New research led by a team from the University of Michigan suggests an immune protein may be a major causal factor in atherosclerosis, the thickening of arteries in the heart.
“Targeting the immune component central to the development of atherosclerosis is the Holy Grail for the treatment of heart disease,” explained Salim Hayek, senior author on the new study “This is the first time that a component of the immune system is identified that meets all the requirements for being a promising treatment target for atherosclerosis.”
The new research focused on an immune protein called suPAR. The protein is produced by bone marrow and functions as a general regulator of immune system activity.
For years, researchers have known suPAR to be an effective immune activity biomarker.
High levels of suPAR have been associated with everything from cancer to diabetes but most recently the immune protein has been found to play a causal role in kidney disease.
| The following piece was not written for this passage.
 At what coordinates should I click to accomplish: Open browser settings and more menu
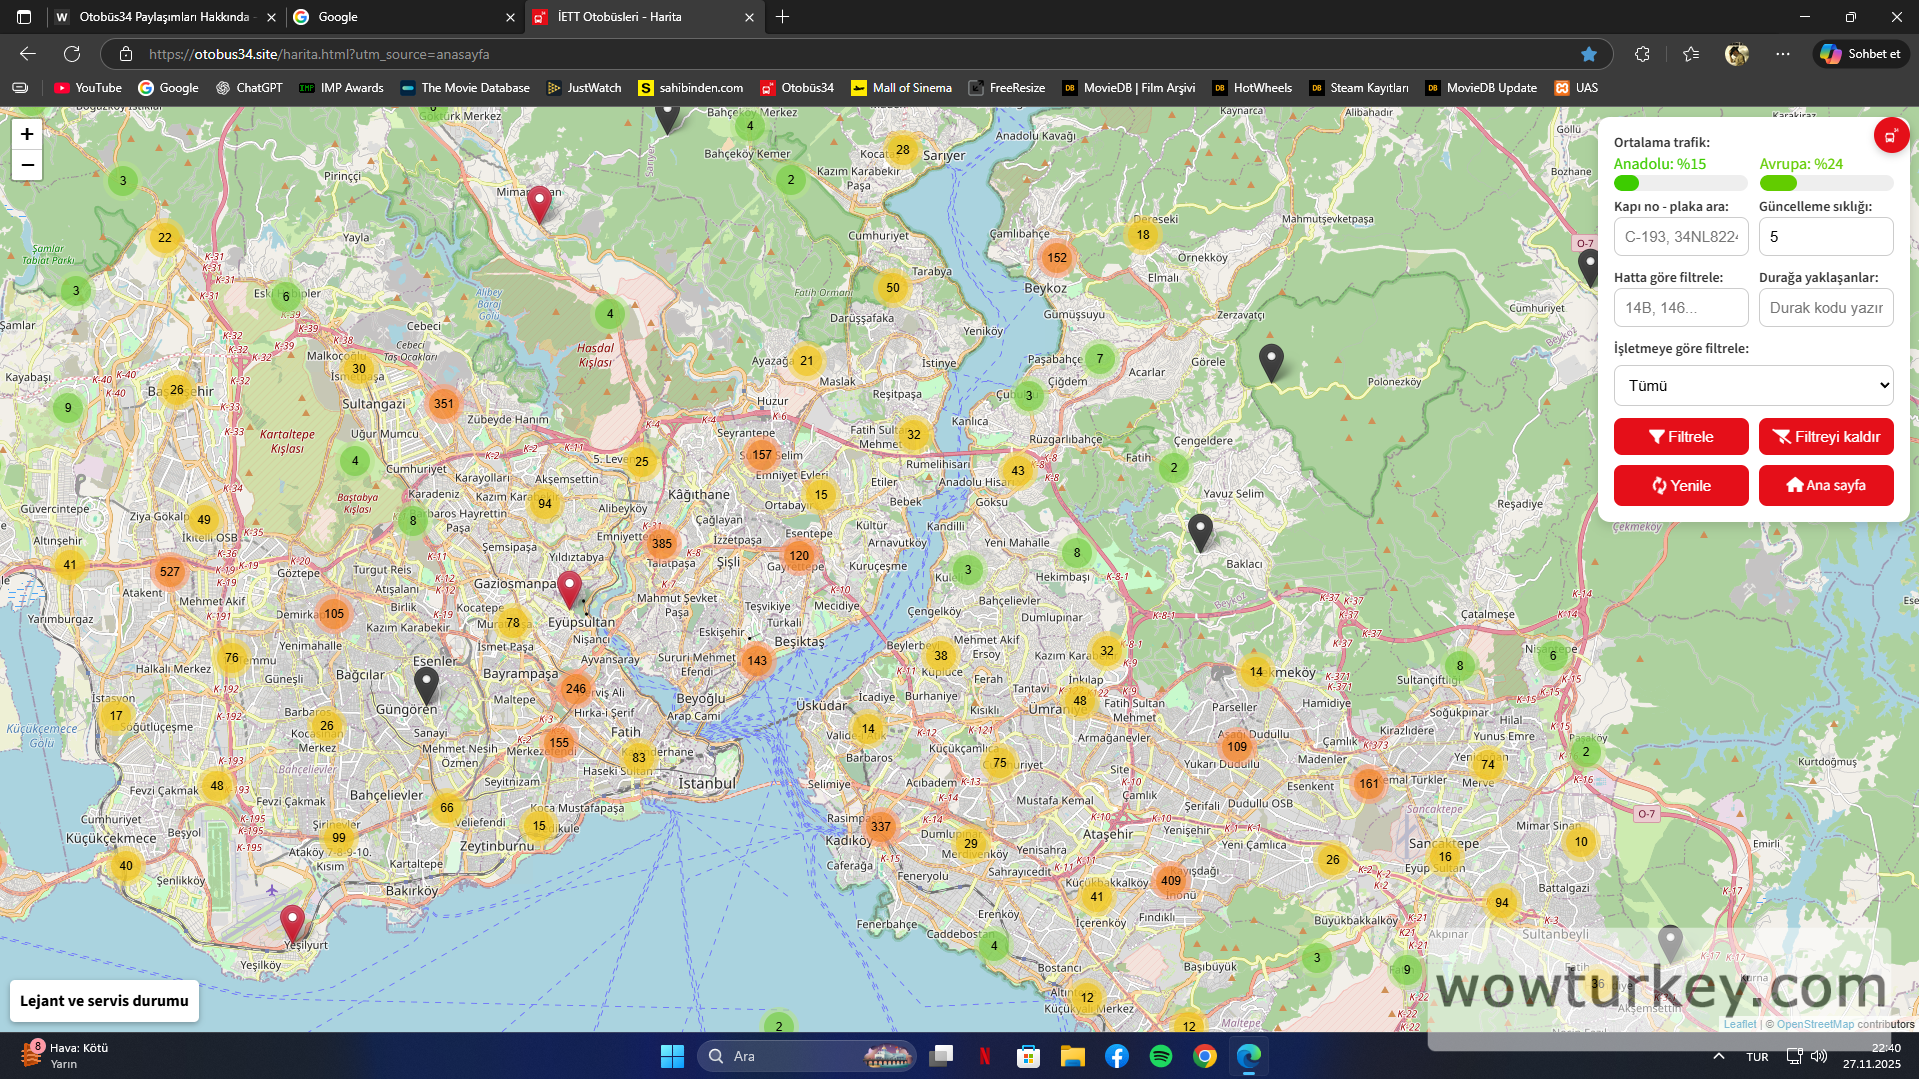click(1783, 54)
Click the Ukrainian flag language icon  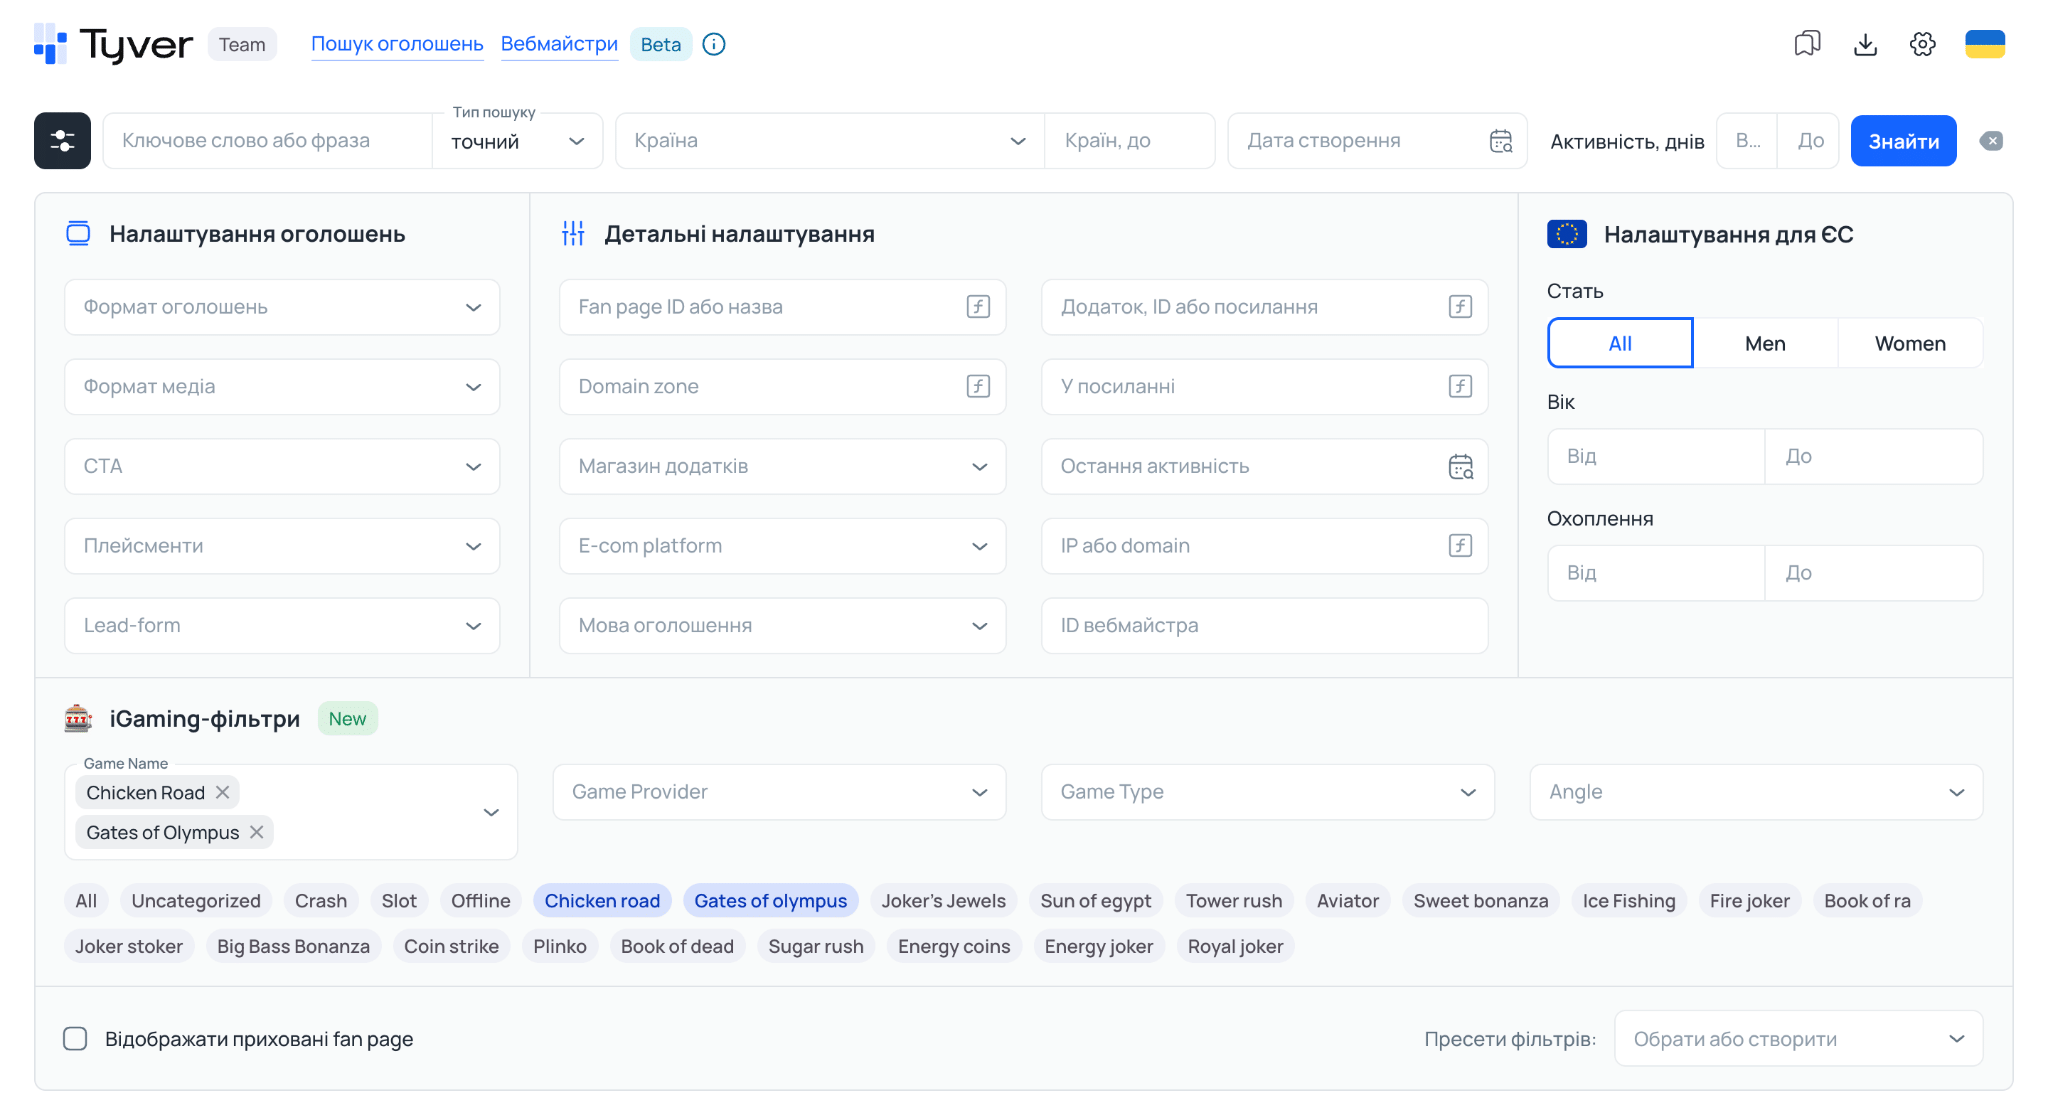(1985, 44)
Preclinical studies have found inhibiting suPAR can prevent, or even reverse, kidney injury, indicating the protein may be more pathogenically linked to disease than previously thought.
This new study set out to explore the potential for suPAR to be a causal agent in cardiovascular disease using three different approaches.
“High suPAR levels appear to activate the immune cells and prime them to overreact to the high cholesterol environment, causing these cells to enter the blood vessel wall and accelerate the development of atherosclerosis,” Tyrrell explained.
“Even prior to developing atherosclerosis, the mouse aortas with high suPAR levels contained more inflammatory white blood cells, and the immune cells circulating in blood were in an activated state, or ‘attack-mode.'”.
Inhibiting suPAR could plausibly decrease one’s risk of cardiovascular disease and there are therapies already in development trying to do exactly that.
Monoclonal antibodies and small molecule inhibitors targeting suPAR have shown promising results in preclinical studies focusing on kidney disease.
A blood treatment therapy called plasmapheresis has been seen to both reduce suPAR levels and stabilize serious kidney disease in human patients.